La France commence à faire les comptes de la sécheresse

Paris (France), 23 août 2005 – La France commence à faire les comptes de la sécheresse: 72 départements ont imposé des restrictions d’usage de l’eau, et 30 à 40 d’entre eux sont susceptibles de bénéficier du dispositif de calamités agricoles, selon le ministère de l’Agriculture.

Une dizaine ont déjà déposé leur dossier. D’autres suivront au fil des récoltes médiocres de l’été. L’addition sera toutefois moins salée qu’en 2003, où 83 départements avaient bénéficié du dispositif de calamités agricoles pour 600 millions d’euros. « On sera vraisemblablement en dessous », estime-t-on au ministère.

La sécheresse actuelle ressemble à celle de 1976 par sa précocité. Les pluies sont rares depuis l’automne et l’hiver, affectant le remplissage des nappes et cours d’eau, pour certains à leur plus bas niveau depuis 50 ans, selon la ministre de l’Ecologie, Nelly Olin.

Mais sur le plan agricole, « 2005 est moins grave que 2003 » et bien moins grave que 1976, où la sécheresse, cumulée au premier choc pétrolier avait entraîné la première grande crise du revenu agricole, rappelle le ministère de l’Agriculture.

Les récoltes de juillet (fourrage, blé, orge) n’ont pas trop souffert, contrairement à l’épisode de sécheresse de 2003.

En revanche, les récoltes de maïs, qui s’étalent jusqu’en novembre, seront certainement affectées par le manque d’eau.

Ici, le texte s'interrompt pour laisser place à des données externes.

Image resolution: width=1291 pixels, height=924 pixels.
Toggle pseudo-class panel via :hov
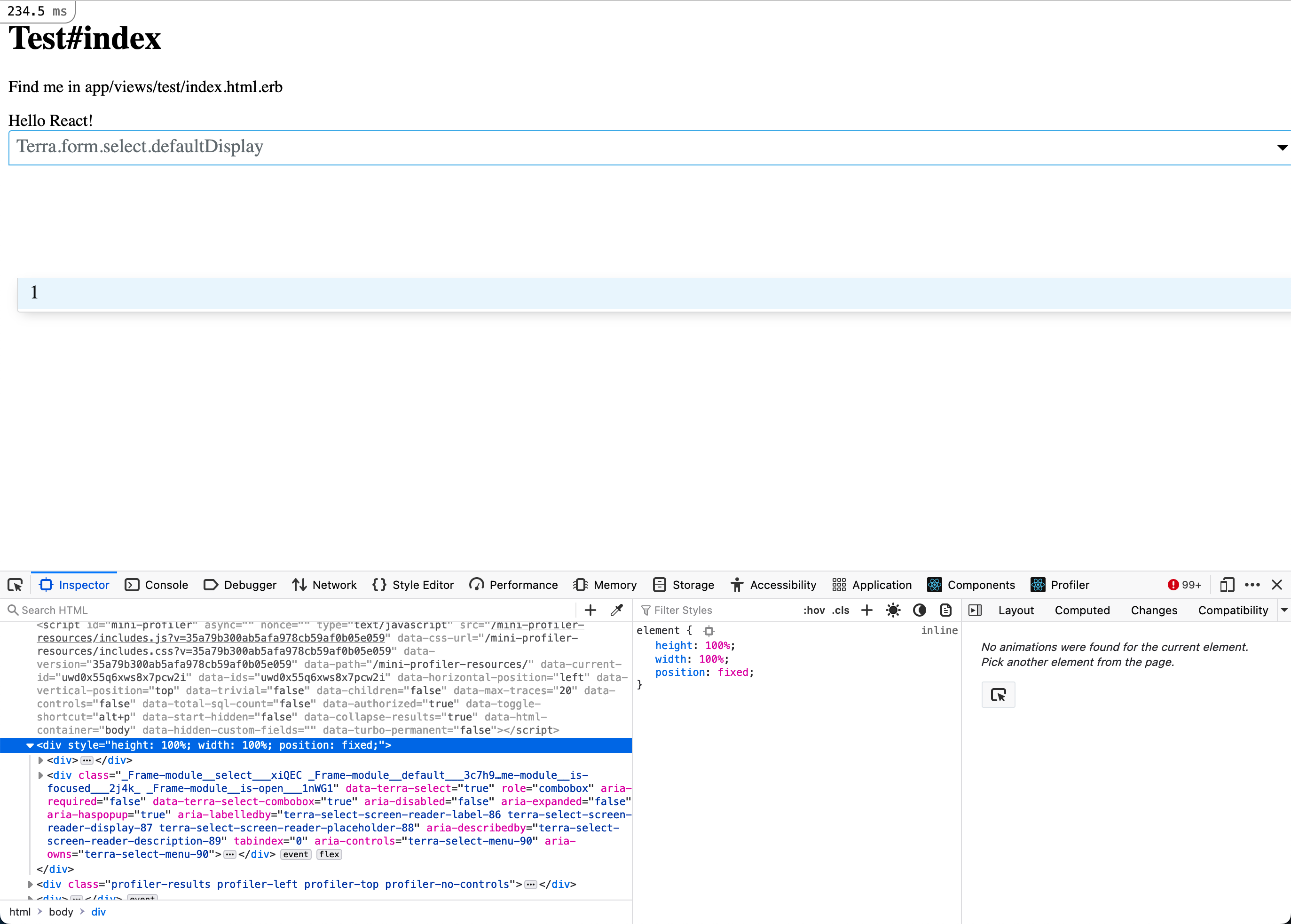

Certains départements subissent les assauts de la sécheresse depuis deux, voire trois ans. L’Aveyron, la Drôme, l’Ardèche, la Lozère sont ainsi « abonnées » à des sécheresses répétées.

Pour les agriculteurs de ces régions, le ministre Dominique Bussereau envisage un coup de pouce supplémentaire. « Il y a des gens qui ont souffert en 2003, qui souffrent à nouveau, donc j’envisage, avec l’accord du Premier ministre, des mesures particulières pour ce que j’appellerais les pluri-sinistrés », a indiqué mardi le ministre.

La Commission nationale des calamités agricoles, qui se réunit le 8 septembre, pourrait décider de relever le taux d’indemnisation (30% actuellement) des agriculteurs les plus touchés.

D’ici là, chacun scrute le ciel: les pluies peuvent améliorer les choses, en arrosant les cultures et en évitant le recours à l’irrigation. Selon Patrick Galois, prévisionniste à Météo France, les pluies de l’été n’ont guère aidé: « elles ont été les plus faibles précisément là où on avait une situation de sécheresse ».

Les premières pluies vraiment « efficaces » en terme de remplissage des nappes et cours d’eau n’interviendront pas avant septembre-octobre.

« On peut aussi avoir des sécheresses qui se reconduisent d’une année sur l’autre », observe M. Galois, citant la série noire de 1988-1992: 4 sécheresses à répétition.

La France « n’est pas à l’abri de sécheresses répétées, compte tenu du changement climatique », avait prévenu début août la ministre de l’Ecologie, appelant à un changement des comportements.

La culture du maïs, vorace en eau, est sous le feu des critiques des associations d’écologistes et de consommateurs.

« La France a besoin de produire du maïs », a rétorqué mardi Dominique Bussereau, appelant à créer « de nouvelles ressources en eau ».

Pour les écologistes du WWF, « les réservoirs et barrages ne sont pas la solution ». « Les retenues diminuent le débit des rivières, empêchent les zones humides de jouer leur rôle de stockage naturel, et nuisent à la réalimentation de la nappe phréatique »: bref, elles aggravent la sécheresse.